Common entry questions and their best first stop:

  • "How does a JSONL line become an HTML row?" → rendering-architecture.md.
  • "Why are forks rendered weirdly / what is a branch session?" → dag.md.
  • "What message types exist and what do they look like?" → messages.md plus the samples in messages/.
  • "I want to add support for a new Claude Code tool." → implementing-a-tool-renderer.md.
  • "I want to write a third-party plugin (e.g. for an MCP tool we don't ship)." → plugins.md.
  • "How does folding / collapsible content work?" → message-hierarchy.md.
  • "What CSS classes does a message div get?" → css-classes.md.

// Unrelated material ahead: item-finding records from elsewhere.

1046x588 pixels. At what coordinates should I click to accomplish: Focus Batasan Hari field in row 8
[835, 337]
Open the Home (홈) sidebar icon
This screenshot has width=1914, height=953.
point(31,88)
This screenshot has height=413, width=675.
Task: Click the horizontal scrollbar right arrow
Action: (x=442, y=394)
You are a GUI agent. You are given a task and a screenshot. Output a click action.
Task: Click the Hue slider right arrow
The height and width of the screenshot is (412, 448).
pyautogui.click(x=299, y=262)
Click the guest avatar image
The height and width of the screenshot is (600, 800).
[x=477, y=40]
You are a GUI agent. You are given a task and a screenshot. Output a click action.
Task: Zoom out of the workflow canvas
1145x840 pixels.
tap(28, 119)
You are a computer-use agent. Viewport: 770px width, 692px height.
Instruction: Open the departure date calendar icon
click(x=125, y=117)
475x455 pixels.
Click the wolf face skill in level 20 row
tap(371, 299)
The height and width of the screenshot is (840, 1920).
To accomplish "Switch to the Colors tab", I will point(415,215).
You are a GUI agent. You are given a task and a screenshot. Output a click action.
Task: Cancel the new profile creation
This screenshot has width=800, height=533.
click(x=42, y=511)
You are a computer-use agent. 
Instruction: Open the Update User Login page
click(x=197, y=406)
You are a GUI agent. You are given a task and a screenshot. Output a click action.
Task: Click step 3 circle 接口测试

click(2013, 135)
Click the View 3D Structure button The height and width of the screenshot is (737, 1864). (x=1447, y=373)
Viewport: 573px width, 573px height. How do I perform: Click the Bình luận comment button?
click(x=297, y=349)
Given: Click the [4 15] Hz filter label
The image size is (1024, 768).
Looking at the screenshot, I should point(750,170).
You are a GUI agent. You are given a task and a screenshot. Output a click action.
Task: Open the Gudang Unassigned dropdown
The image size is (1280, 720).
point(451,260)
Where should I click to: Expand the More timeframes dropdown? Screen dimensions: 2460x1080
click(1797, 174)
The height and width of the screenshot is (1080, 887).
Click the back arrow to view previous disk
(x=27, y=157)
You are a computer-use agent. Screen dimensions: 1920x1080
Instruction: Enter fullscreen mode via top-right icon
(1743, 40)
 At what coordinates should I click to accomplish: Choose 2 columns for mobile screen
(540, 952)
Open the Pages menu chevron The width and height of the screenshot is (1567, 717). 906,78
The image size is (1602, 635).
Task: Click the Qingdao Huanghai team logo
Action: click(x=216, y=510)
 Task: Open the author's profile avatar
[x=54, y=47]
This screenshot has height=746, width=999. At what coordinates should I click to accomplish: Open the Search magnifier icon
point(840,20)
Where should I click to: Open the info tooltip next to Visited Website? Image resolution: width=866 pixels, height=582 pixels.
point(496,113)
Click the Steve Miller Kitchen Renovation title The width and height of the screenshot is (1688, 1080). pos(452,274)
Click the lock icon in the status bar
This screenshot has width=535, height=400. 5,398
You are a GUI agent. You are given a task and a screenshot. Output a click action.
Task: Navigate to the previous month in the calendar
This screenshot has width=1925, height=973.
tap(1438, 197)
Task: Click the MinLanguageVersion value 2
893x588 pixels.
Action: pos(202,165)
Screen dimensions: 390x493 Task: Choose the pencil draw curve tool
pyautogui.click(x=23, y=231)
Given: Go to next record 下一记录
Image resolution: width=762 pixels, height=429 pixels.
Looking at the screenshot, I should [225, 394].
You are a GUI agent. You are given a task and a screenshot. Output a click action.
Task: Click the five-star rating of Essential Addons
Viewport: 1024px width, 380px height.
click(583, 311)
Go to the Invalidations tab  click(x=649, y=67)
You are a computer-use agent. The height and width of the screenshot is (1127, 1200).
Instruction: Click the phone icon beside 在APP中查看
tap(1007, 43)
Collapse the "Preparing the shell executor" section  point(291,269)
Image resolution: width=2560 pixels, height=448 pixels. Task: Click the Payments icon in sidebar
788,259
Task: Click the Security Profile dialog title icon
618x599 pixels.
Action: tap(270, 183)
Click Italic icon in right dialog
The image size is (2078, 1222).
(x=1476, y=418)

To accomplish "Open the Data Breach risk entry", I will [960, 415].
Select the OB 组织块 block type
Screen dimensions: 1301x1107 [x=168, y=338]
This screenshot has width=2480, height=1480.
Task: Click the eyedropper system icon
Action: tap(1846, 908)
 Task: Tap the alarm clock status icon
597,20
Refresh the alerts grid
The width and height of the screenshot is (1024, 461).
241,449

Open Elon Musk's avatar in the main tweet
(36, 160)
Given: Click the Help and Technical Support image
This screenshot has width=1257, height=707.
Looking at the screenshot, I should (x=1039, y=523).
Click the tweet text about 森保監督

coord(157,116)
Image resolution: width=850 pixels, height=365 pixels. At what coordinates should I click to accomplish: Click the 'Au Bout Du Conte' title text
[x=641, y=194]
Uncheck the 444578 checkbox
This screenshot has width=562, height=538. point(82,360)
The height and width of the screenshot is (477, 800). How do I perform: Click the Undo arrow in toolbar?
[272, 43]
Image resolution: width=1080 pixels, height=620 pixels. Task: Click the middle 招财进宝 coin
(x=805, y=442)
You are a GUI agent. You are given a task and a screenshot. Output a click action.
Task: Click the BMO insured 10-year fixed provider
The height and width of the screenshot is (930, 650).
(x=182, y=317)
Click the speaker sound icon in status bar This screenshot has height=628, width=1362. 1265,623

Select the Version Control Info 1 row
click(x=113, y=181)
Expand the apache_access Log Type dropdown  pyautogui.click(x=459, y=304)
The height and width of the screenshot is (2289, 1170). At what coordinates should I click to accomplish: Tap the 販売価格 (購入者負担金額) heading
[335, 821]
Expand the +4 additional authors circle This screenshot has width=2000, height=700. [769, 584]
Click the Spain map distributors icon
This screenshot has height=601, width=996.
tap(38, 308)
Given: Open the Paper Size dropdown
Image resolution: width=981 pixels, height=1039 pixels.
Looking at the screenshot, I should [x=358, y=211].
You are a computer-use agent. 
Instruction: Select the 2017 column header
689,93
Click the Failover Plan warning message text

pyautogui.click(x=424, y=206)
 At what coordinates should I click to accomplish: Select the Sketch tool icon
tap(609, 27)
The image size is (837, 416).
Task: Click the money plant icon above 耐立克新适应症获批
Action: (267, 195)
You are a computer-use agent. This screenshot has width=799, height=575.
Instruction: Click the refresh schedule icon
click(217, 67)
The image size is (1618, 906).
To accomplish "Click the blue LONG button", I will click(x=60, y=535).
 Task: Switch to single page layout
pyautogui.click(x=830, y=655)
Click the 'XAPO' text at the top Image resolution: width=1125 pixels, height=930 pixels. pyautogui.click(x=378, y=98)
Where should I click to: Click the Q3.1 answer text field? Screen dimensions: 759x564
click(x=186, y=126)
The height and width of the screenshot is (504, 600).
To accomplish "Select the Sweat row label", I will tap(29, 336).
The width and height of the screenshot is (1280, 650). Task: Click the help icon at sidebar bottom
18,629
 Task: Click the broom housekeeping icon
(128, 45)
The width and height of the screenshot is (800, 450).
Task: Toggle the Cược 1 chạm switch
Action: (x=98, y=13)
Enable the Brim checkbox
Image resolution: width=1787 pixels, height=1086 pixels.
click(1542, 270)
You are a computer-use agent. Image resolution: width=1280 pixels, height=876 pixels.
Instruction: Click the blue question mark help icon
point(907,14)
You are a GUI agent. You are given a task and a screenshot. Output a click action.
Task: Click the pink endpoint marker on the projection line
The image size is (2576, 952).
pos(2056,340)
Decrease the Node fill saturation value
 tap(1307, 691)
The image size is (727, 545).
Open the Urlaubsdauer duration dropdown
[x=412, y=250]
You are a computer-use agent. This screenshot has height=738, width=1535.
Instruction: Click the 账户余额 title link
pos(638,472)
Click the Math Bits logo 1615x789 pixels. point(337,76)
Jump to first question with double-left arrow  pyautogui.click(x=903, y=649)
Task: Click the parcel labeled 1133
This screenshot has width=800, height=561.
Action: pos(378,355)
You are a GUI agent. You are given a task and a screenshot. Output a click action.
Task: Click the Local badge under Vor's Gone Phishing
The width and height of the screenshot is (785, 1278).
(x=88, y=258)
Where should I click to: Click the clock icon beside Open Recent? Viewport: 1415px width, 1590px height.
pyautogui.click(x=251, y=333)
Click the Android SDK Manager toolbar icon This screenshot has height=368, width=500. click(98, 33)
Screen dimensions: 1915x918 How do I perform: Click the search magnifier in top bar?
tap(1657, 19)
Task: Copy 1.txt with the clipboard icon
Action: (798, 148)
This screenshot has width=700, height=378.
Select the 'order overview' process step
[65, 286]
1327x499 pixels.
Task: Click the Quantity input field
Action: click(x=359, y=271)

  • "How are sub-agent transcripts (sync, async, teammates) integrated?" → agents.md, then teammates.md for the teammates-specific machinery.
  • "I want to extend the cache / change the schema." → § 2.3, § 2.4 here, then read the migration files in order.
  • "How do I export to JSON for downstream tooling?" → § 2.5 here (and --format json from § 2.1).
  • "claude-code-log is hung — how do I see what it's doing?" → § 2.9 (SIGUSR1 stack dump).
  • "What's planned but not implemented?" → work/ — each .md is an in-flight or proposed plan.